Volumetric and infrared studies of the adsorption of gaseous benzene, toluene and chlorobenzene by zinc oxide

Abstract

The adsorption isotherms of gaseous benzene, toluene and chlorobenzene have been measured at 25 °C for ZnO samples covered with different numbers of surface hydroxyl groups. With increasing surface hydroxyl content of the ZnO sample, the amount of reversibly adsorbed molecules increased, while the amount of irreversibly adsorbed molecules decreased. A strong interaction between the surface zinc atoms and the π-electrons of the adsorbate molecules was responsible for an irreversible adsorption taking place on the dehydroxylated surface. Toluene was found to be chemisorbed dissociatively to produce a hydroxyl group on the dehydroxylated surface sites, indicating the basic nature of the ZnO surface. The interaction of free hydroxyl groups on the surface with the π-electrons of the aromatic ring contributed to the reversible adsorption on the fully hydroxylated surface.
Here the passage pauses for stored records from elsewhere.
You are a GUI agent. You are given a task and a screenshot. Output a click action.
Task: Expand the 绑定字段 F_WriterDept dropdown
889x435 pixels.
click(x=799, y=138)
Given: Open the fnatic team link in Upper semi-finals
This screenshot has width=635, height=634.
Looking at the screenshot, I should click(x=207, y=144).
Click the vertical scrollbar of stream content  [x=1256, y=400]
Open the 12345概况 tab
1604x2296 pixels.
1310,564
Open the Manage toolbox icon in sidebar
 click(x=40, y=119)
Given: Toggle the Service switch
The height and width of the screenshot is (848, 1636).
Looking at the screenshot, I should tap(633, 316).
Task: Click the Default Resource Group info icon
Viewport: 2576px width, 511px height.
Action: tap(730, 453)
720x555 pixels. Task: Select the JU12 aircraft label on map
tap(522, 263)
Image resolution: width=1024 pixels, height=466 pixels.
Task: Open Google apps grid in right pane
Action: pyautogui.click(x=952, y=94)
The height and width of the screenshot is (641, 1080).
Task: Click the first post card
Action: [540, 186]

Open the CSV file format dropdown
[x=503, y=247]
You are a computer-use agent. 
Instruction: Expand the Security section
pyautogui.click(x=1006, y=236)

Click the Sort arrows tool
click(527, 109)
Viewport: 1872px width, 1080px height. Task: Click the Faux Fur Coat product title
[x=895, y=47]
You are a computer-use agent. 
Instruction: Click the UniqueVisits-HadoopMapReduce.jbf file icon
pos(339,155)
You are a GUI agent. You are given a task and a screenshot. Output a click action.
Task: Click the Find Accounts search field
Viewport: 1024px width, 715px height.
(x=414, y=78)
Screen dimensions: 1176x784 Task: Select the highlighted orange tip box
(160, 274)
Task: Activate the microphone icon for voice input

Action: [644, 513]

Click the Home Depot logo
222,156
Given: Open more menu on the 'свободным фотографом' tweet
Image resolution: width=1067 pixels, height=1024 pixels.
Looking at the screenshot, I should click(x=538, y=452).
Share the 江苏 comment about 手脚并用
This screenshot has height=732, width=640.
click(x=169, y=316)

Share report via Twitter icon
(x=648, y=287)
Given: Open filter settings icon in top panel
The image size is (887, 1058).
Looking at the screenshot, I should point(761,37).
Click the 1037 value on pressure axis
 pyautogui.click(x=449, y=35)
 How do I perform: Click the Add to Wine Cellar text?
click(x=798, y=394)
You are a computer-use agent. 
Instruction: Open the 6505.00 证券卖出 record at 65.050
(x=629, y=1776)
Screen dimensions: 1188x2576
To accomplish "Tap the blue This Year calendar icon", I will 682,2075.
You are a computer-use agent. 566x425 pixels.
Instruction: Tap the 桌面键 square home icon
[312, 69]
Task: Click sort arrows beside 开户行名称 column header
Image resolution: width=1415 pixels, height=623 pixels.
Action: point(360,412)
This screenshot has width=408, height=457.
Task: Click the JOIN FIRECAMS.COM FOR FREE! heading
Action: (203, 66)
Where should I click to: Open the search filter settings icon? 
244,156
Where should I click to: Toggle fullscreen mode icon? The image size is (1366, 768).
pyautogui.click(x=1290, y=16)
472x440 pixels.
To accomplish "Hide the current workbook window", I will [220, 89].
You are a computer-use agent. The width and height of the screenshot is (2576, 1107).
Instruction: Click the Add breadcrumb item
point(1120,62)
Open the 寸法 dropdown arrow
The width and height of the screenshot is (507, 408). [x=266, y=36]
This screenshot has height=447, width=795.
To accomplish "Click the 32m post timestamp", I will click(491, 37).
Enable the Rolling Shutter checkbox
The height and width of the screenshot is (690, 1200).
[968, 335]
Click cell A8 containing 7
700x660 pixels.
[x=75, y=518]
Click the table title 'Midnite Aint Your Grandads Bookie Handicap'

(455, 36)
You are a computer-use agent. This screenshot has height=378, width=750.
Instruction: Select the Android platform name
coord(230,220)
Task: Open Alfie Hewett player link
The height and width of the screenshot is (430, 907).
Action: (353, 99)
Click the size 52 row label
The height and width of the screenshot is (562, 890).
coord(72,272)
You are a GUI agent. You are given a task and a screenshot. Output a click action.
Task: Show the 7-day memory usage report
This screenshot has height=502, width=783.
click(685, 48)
The shift of the OH absorption band in the i.r. spectra increased in the order chlorobenzene < benzene < toluene, in accordance with the order of increasing electron density of the aromatic ring. It is likely that these molecules are adsorbed with the plane of the aromatic ring parallel to the solid surface, irrespective of the degree of surface hydroxylation of the ZnO samples.